__EXERCISE REQUIREMENTS__.
Take every line from the entries below that includes the word "legend" and copy it.

__RECORDS SUPPLIED__.
··········
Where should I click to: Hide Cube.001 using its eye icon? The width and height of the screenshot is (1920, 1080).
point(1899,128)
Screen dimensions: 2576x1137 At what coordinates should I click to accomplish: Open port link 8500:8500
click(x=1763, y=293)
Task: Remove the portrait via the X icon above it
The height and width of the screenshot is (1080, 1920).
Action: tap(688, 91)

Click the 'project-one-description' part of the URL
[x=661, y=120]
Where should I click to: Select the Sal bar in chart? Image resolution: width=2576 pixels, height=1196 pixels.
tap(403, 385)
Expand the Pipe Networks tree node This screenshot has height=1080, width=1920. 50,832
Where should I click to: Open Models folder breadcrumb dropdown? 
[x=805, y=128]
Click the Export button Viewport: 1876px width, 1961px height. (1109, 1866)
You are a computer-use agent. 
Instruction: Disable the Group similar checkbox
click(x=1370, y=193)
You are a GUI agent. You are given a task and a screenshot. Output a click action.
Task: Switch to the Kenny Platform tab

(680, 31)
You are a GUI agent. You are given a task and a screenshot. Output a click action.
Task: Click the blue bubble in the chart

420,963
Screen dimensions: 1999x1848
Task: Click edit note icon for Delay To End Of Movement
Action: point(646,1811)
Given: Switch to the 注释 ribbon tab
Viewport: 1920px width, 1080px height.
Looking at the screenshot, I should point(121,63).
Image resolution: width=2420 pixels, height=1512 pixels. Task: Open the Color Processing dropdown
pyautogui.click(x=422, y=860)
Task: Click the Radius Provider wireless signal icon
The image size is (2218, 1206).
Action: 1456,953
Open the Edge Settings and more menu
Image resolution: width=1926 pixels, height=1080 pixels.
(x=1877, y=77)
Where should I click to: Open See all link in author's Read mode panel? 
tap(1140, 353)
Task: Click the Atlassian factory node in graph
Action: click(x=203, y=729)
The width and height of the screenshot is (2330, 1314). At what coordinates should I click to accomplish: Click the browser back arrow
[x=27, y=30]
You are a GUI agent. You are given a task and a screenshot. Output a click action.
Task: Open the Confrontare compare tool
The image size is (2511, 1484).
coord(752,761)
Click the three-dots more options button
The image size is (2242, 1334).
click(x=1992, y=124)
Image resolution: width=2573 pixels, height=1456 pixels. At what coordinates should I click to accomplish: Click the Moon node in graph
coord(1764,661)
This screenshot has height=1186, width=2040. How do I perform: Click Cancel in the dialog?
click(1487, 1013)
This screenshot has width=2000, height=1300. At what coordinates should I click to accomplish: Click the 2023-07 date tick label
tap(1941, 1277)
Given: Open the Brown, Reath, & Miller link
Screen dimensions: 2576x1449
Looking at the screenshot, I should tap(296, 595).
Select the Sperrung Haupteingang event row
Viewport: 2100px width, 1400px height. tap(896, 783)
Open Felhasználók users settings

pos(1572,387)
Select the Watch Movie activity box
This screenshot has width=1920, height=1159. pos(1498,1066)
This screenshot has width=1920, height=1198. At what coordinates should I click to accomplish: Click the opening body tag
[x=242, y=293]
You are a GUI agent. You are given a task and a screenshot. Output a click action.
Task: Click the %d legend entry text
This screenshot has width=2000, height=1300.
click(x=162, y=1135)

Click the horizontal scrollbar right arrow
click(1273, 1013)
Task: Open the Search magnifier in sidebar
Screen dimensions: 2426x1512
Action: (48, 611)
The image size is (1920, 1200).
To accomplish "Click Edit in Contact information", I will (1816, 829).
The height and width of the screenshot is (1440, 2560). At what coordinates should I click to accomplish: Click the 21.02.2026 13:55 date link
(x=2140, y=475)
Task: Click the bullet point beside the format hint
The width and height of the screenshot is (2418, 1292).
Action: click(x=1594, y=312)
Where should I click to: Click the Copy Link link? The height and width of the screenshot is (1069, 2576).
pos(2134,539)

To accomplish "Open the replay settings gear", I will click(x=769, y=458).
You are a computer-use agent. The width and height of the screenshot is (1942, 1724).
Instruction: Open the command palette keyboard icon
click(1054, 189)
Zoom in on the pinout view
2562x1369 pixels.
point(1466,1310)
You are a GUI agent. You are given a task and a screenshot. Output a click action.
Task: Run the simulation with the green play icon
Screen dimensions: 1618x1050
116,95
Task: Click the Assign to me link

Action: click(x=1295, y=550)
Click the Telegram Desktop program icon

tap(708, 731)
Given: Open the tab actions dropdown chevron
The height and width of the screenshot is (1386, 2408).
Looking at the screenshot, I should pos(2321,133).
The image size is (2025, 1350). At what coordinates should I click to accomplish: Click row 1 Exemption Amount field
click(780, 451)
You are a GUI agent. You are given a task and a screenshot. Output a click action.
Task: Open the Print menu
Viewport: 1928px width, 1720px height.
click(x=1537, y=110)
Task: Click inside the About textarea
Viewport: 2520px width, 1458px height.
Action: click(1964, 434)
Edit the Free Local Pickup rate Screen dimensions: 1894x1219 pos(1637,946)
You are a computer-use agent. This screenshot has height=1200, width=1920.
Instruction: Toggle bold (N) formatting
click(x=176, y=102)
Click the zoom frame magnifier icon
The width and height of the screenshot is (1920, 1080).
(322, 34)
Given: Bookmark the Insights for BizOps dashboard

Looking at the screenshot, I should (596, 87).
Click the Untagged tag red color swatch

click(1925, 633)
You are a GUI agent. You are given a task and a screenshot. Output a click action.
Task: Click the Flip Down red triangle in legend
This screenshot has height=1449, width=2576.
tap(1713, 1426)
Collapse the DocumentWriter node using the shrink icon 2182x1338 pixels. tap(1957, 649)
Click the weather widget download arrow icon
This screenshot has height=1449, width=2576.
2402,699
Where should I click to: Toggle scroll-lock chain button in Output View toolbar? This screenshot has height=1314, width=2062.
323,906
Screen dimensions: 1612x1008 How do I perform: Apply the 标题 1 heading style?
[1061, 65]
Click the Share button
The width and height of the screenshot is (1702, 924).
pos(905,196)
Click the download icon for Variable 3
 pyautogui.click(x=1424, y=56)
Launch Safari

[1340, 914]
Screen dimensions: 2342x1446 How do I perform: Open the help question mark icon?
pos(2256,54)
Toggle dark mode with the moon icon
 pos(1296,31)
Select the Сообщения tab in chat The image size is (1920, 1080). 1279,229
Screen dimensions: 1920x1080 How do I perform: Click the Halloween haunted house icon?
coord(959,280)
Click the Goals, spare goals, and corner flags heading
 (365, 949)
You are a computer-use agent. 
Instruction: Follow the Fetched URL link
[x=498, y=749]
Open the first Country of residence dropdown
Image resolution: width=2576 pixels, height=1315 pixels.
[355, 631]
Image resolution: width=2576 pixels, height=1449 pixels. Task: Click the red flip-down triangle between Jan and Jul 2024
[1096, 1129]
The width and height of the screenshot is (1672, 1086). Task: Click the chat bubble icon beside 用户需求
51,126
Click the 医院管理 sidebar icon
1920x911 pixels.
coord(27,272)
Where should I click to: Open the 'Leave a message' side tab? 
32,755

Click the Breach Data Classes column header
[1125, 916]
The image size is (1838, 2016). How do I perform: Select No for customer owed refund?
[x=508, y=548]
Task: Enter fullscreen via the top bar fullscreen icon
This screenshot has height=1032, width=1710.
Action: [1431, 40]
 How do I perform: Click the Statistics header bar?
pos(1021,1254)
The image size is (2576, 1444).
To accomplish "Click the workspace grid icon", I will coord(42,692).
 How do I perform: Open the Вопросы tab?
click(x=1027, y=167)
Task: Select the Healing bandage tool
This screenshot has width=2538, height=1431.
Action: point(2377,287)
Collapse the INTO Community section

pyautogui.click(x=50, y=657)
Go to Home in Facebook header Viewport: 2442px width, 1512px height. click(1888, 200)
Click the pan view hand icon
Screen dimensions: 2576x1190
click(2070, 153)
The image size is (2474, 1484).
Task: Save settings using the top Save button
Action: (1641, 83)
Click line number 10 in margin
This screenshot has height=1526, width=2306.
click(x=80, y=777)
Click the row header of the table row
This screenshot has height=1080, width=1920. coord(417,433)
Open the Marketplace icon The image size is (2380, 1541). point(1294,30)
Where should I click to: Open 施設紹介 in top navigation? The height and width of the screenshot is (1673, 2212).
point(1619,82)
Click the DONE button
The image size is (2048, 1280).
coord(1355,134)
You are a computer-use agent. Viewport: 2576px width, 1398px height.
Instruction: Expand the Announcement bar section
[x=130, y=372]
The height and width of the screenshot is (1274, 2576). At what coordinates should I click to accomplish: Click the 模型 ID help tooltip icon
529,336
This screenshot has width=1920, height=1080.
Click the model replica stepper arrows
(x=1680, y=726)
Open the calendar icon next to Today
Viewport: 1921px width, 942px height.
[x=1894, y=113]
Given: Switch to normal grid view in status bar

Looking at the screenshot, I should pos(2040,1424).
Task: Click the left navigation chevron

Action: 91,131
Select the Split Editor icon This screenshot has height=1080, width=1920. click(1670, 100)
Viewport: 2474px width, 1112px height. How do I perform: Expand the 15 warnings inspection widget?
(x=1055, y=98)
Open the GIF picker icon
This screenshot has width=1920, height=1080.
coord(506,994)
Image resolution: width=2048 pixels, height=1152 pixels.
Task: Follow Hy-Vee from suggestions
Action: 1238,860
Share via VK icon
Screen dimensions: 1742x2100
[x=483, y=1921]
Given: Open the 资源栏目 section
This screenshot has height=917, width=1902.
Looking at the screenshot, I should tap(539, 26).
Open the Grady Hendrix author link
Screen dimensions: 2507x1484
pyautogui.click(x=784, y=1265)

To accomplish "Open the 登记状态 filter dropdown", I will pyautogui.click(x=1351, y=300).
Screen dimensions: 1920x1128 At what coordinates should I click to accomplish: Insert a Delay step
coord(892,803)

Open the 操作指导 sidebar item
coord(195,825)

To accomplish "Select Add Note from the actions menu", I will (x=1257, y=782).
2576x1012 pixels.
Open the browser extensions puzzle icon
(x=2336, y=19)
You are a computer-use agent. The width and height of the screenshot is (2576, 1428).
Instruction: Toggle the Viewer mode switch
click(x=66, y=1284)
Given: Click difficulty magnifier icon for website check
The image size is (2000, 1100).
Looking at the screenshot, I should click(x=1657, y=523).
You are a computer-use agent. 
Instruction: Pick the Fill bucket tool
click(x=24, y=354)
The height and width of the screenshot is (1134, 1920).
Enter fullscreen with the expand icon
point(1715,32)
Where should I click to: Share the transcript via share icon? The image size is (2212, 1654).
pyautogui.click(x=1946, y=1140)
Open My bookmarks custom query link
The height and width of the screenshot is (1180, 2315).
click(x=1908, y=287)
··········
__RESULT OF THE EXERCISE__.
Task: Click the %d legend entry text
Task: Click the Flip Down red triangle in legend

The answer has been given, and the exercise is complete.